"What Bill Fontana has achieved is a truly hybrid and reactive sculpture of sound in time," says Rudolf Frieling, SFMOMA curator of media arts. "Crossing the bridge on the fifth floor activates a complex work in which the invisible structures of the architecture play as large a role as the random movements of visitors. It is a unique SFMOMA sound."
Nearly invisible, the MM-4XP loudspeakers are nested discreetly inside eight of the 254 small ventilation 'portholes' across one side of the curving wall. To generate source sounds, Fontana placed ten vibration sensors (accelerometers) on the building's rooftop heating and cooling pipes, as well as on the truss pedestrian bridge across the open atrium and on a nearby wooden floor.
"What I'm creating here is a dimensional shift using sound," explains Fontana. "The MM-4XPs are fading in and out in waves, filling the space, but with the signals slightly offset in time so it creates the illusion of the space expanding into a larger volume."
The MM-4XP loudspeakers work in conjunction with four ultrasonic emitters, each mounted on pan-tilt heads of the type normally used for moveable stage lighting. The emitters modulate ultrasonic signals to create limited bandwidth, extremely directional sounds that stream straight out like water from a high-pressure hose.
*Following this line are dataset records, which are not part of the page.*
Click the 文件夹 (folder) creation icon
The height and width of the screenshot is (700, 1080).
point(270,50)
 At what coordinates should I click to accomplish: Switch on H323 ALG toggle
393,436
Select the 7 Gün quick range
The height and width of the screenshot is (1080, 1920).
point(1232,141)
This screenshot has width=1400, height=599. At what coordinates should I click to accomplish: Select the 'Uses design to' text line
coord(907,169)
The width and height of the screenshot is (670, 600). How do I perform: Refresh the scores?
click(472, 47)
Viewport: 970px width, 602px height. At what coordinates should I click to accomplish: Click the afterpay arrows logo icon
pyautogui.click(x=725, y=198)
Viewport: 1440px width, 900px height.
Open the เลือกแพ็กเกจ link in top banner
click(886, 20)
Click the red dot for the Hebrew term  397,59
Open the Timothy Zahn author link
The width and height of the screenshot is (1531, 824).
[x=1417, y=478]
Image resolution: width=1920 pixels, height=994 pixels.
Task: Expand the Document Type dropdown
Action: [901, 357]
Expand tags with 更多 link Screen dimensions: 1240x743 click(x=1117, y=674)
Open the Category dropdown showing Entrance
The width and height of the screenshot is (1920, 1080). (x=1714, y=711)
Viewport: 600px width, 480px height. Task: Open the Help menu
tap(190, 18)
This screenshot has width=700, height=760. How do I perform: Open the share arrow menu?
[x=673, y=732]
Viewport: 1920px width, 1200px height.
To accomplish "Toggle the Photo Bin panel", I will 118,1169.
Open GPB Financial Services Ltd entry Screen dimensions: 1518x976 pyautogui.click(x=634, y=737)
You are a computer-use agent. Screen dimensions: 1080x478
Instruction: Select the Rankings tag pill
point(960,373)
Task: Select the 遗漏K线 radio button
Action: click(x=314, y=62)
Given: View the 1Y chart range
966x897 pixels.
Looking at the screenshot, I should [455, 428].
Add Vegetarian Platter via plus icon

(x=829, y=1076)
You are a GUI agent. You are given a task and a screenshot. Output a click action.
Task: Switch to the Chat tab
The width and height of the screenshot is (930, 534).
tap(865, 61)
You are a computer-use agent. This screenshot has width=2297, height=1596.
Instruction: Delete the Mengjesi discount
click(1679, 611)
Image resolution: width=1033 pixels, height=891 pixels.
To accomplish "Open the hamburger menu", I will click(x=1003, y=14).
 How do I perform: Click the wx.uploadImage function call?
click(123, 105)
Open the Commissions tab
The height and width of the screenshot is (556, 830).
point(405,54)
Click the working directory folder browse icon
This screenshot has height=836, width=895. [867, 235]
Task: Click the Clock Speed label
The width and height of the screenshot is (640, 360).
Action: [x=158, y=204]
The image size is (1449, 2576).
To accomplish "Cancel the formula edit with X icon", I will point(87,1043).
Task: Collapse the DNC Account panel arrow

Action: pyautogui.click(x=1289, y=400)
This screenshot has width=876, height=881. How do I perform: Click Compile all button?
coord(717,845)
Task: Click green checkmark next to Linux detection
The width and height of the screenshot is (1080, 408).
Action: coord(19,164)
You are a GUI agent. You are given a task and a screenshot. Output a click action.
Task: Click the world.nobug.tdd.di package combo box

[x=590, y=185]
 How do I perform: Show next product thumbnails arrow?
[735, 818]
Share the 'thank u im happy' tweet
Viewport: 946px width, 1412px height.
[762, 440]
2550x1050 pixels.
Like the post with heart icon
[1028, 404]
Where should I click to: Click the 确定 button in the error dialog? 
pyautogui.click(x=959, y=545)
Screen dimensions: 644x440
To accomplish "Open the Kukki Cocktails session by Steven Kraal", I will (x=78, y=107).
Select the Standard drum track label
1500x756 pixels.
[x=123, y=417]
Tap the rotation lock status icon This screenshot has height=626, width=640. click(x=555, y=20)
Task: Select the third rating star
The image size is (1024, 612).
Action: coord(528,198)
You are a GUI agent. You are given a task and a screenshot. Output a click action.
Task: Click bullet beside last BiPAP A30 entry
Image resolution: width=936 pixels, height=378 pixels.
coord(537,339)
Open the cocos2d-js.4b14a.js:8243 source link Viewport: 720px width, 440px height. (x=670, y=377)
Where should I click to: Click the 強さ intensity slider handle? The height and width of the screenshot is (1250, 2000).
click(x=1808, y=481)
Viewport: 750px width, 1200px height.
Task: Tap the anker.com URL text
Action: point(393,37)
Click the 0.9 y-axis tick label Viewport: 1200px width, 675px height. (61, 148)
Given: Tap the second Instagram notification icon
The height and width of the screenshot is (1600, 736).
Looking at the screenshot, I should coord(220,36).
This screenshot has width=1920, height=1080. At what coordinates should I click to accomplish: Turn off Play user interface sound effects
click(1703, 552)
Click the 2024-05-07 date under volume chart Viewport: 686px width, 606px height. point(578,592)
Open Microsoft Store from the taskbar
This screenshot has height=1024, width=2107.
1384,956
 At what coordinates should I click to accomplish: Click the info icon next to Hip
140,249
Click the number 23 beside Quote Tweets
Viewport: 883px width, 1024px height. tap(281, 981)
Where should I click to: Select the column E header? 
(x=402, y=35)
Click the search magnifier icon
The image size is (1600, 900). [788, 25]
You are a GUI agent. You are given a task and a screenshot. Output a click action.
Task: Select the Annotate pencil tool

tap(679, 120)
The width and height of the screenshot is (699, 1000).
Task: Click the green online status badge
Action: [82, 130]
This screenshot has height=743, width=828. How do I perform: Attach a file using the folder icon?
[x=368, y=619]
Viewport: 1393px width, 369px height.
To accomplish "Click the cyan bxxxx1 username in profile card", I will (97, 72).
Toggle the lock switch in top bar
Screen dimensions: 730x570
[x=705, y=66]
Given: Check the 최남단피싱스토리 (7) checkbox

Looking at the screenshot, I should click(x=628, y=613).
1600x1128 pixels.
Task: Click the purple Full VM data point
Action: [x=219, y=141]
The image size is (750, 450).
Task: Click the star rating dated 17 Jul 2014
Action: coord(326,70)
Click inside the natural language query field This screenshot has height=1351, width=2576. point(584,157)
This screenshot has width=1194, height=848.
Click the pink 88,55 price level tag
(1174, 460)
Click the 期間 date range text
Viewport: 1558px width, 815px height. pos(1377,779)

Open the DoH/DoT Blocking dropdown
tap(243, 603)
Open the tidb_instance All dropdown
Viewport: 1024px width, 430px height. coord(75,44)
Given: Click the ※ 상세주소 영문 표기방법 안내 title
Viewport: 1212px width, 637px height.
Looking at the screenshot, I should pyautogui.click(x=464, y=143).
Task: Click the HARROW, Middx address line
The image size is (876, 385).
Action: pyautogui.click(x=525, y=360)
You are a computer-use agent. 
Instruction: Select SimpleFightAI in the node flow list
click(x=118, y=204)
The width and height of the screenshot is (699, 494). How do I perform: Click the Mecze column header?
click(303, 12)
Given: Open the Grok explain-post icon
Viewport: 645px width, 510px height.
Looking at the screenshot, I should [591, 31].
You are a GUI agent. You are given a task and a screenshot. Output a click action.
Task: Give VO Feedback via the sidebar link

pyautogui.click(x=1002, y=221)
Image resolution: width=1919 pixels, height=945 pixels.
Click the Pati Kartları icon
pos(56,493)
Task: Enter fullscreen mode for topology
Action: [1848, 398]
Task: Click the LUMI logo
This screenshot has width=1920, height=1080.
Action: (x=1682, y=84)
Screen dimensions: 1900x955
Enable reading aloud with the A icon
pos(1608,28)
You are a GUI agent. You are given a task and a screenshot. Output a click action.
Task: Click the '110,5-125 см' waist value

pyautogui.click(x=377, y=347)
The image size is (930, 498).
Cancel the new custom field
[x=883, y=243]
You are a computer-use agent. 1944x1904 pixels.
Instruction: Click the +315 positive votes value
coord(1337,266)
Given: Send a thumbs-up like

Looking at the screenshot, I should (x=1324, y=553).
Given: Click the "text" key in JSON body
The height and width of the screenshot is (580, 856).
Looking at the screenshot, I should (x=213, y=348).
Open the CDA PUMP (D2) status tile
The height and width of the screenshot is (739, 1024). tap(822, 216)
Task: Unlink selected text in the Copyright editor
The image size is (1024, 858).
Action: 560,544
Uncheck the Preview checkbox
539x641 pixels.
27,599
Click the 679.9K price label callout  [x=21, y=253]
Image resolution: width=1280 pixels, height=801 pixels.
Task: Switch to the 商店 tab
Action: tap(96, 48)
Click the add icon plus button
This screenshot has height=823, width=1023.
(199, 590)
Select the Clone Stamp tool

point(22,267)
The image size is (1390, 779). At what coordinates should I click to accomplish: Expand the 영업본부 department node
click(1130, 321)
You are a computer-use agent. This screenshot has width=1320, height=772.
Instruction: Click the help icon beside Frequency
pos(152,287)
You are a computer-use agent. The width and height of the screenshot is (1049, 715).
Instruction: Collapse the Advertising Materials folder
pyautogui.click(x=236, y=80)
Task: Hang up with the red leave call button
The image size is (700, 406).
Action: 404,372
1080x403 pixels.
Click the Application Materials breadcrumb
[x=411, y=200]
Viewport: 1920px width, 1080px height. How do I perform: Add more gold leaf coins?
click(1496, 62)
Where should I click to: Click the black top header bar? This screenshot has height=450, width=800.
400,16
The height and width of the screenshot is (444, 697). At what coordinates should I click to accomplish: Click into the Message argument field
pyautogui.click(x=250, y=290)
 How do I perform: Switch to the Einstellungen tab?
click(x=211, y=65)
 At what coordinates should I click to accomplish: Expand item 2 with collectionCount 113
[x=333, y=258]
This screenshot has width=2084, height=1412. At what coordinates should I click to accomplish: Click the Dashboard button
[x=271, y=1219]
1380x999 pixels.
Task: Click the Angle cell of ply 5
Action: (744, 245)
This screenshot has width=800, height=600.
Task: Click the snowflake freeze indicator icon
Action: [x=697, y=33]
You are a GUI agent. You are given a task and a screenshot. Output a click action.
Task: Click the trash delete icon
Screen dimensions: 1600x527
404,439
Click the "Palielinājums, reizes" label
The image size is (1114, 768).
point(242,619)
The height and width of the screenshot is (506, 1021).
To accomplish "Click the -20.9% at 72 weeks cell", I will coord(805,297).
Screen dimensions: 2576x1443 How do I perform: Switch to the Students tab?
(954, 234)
Programmed to be in constant motion with assistance from Shane Myrbeck of Arup Acoustics, the emitters usually "splash" off surrounding walls but sometimes pass across visitors on the pedestrian bridge with startling effect.
"The ultrasonic emitters create interesting spatial sensations," observes Fontana, "but when the Meyers come in, they expand the space with a depth and richness the emitters don't have."
Organised by Rudolf Frieling, Sonic Shadows debuted on 20 November and will run through 16 October, 2011.